В конце недели его выписали из больницы. Его состояние все еще оставалось тяжелым, но он не мог позволить себе умереть, поэтому не стал напрягаться.

Вместо этого он сосредоточился на пассивных способах осуществления своих планов.

Следующие недели он потратил на создание собственной сети надежных людей, прежде чем углубиться в изучение фондового рынка и враждебных поглощений. Для того, что он задумал, ему нужен был капитал. Он уже понял, что умеет манипулировать фондовым рынком и играть в интеллектуальные игры с советами директоров, которые в конечном итоге принесли ему неизмеримое богатство. Поэтому он продолжал в том же духе, пополняя свои оффшорные счета и закладывая фундамент того, что должно было произойти.

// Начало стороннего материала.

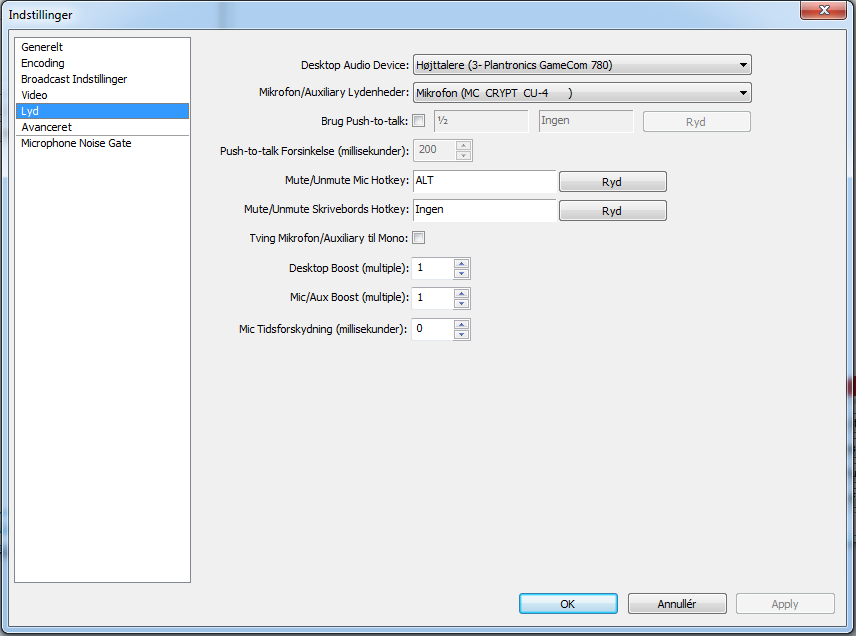This screenshot has height=636, width=856.
Task: Decrease the Mic/Aux Boost value
Action: (461, 303)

Первый шаг к тому, чтобы как можно дальше отдалиться от своей прежней жизни, он сделал, когда вызвал своего брата на встречу.

На протяжении многих лет их встречи были редкими. Каждый раз, когда Микеле видел Рафаэля, это жестоко напоминало ему о его прежней жизни — о том, каким он был раньше, и о жестоком обращении, которому он противостоял. Ему напоминали о том, что все потерпели неудачу и бросили его.